Jones could fit with OKC ThunderBy JEFF LATZKE
First-round draft pick Perry Jones III doesn’t feel any pressure to prove he’s one of the missing links to turn the Oklahoma City Thunder into NBA champions.
His first goal is just to keep up with the standards set by the cornerstones of the franchise that he considered the most fun to watch in the league.
“The hardest part is playing to the level of intensity that Kevin Durant and Russell Westbrook set. They set the standard for working hard here and definitely living up to that standard, you’ve got to be able to bring it every day,” Jones said Saturday at his introductory news conference.
“Just being in the gym – being in the gym a lot – and try to stay up to par with them.”
It took a surprising slide for Jones to fall all the way to the Thunder at the No. 28 pick. He was considered a top 10 talent and possibly even a candidate to be the No. 1 pick a year ago before he decided to return for his sophomore year at Baylor.
Then, news that he had trouble with the meniscus in one of his knees apparently scared more teams away.
“Everybody knows that I wasn’t supposed to slide as far as I did but, to be honest, I’m happy I did. This is a great organization. I mean, it’s the perfect spot,” Jones said after holding up his new No. 3 jersey, signifying the suffix on his name.
“I think everything happens for a reason and these guys treat me like family, so I’m more excited to be here than anything.”

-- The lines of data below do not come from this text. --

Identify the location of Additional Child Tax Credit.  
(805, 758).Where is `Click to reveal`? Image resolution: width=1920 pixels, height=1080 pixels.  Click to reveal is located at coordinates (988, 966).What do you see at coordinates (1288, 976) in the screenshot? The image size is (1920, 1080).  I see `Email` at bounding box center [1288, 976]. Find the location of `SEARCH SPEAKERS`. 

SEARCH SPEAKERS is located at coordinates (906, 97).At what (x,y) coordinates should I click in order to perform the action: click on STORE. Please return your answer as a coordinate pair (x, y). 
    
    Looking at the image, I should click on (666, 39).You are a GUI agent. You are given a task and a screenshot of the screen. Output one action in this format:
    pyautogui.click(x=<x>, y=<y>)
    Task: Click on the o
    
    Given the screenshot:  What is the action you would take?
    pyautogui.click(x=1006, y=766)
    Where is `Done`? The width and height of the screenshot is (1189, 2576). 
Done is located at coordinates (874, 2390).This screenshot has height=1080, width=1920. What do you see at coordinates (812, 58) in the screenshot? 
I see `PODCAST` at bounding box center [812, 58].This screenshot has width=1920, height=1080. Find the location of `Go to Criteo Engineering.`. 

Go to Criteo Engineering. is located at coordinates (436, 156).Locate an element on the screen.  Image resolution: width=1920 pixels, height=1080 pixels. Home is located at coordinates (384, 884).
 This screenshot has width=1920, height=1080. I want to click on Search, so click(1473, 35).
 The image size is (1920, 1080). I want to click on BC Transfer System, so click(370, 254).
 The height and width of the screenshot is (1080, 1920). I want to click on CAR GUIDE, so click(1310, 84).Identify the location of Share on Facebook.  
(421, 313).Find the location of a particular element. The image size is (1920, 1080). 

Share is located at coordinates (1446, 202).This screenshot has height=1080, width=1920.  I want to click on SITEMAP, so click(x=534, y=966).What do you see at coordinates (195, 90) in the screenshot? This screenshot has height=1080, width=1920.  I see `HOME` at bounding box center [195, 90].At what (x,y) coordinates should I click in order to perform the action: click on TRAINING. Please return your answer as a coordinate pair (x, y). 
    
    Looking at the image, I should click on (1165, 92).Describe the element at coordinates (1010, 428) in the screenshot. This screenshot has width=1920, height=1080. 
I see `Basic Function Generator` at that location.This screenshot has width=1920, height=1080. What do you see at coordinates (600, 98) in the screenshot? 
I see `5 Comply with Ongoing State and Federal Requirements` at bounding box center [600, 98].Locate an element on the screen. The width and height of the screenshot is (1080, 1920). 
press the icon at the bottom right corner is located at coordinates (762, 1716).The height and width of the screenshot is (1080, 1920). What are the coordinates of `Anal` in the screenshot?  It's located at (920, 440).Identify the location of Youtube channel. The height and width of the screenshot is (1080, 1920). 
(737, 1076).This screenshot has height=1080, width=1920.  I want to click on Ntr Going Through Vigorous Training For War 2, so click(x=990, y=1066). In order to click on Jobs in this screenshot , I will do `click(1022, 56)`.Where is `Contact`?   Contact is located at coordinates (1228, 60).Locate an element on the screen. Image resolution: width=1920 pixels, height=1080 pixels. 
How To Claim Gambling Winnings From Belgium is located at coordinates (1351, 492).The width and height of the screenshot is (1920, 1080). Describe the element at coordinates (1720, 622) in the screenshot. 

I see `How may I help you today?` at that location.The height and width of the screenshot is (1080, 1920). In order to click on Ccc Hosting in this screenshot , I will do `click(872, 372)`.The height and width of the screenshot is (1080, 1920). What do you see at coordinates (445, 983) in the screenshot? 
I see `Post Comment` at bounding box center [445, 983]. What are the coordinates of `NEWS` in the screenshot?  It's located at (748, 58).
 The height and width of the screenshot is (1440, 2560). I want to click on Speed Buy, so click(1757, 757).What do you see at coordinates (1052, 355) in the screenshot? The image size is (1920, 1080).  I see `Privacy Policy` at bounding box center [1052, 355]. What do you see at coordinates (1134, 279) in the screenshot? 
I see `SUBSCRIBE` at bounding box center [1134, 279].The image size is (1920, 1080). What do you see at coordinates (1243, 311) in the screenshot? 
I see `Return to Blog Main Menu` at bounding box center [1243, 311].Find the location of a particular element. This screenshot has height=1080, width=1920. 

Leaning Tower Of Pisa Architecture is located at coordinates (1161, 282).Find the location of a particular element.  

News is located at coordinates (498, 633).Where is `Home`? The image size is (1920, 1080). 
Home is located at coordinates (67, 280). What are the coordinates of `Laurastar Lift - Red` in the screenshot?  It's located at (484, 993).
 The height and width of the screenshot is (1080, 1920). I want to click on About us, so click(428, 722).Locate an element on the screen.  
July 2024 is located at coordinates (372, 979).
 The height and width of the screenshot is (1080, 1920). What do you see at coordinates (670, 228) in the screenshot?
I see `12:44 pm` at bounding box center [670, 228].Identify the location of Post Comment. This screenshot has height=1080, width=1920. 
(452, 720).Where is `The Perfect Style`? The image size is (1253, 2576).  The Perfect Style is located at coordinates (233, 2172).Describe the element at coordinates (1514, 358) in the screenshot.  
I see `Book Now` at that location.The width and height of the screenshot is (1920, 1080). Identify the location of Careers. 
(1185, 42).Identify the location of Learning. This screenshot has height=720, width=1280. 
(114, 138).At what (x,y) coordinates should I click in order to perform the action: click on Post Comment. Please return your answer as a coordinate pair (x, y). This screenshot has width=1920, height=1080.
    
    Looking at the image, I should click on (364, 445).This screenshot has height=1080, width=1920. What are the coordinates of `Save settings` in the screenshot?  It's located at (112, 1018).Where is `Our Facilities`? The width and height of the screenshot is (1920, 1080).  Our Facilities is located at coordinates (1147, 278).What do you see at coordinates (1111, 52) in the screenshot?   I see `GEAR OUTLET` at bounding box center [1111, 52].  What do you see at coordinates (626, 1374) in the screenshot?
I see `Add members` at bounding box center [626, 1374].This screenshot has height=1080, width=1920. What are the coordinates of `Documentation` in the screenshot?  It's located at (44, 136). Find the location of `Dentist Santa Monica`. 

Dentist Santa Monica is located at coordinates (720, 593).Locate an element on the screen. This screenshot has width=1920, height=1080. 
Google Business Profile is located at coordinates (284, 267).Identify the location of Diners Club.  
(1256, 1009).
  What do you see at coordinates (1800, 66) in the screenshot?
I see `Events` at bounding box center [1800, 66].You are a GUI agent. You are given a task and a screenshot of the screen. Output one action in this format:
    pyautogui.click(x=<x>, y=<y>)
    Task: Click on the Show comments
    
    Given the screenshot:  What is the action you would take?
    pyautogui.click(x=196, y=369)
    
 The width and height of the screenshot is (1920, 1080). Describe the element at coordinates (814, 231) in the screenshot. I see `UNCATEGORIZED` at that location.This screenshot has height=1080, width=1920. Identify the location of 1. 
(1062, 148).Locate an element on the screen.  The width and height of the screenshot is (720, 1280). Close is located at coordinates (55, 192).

General manager Sam Presti said the knee issue existed even before Jones played the last two seasons at Baylor and it shouldn’t keep him out next season, or even during summer league. Presti even called Jones’ straight-line speed one of the best parts of his game.
“He’s played two years and been incredibly consistent with it. It’s just something we have to watch as we go forward. If there’s anything that comes up from it, we’ll be proactive,” Presti said.
“But going into the situation, we’re thrilled and we’re looking forward to having him compete this summer.”
Jones added: “My knee is doing great.”
The 6-foot-11 Jones provides another versatile piece for the Thunder, which made it to the NBA Finals last season before losing to the Miami Heat in five games.
Presti said he could see Jones fitting into a number of different lineup configurations for coach Scott Brooks next season, although he later confirmed that the Thunder still hasn’t reached an agreement to bring Brooks back.
“I can tell you that we feel like things are progressing,” Presti said. “Our feelings remain consistent. Scott, I think, has made it clear that this is an organization that he wants to be a part of and continue with.”
Jones hesitated to say where he will fit in with the Thunder because he didn’t see many holes to fill as they came within three wins of the championship.
“It surprised me because I didn’t think I’d be here in a million years,” Jones said. “Actually on draft night, when the pick came up for them, I was thinking to myself, `Well, they don’t need me, so they definitely won’t pick me.’ ”
Presti, though, had been watching him since his first college practice at Baylor and jumped at the chance to draft him near the end of the first round.
“We feel like he’s a guy that can impact the team, but he’s going to have to find his way into doing that,” Presti said. “With our team, I think the fact that he is a team guy first and understands team dynamics and how to play, we see that as a huge plus. It was one of the reasons we were so excited about having him.
“The most important thing is we’re going to let him be himself as a basketball player. The definition of his game is certainly not going to be determined by his first season or his previous two seasons. It’s going to be a culmination of years that we’re hopeful he’s going to be a part of the organization.”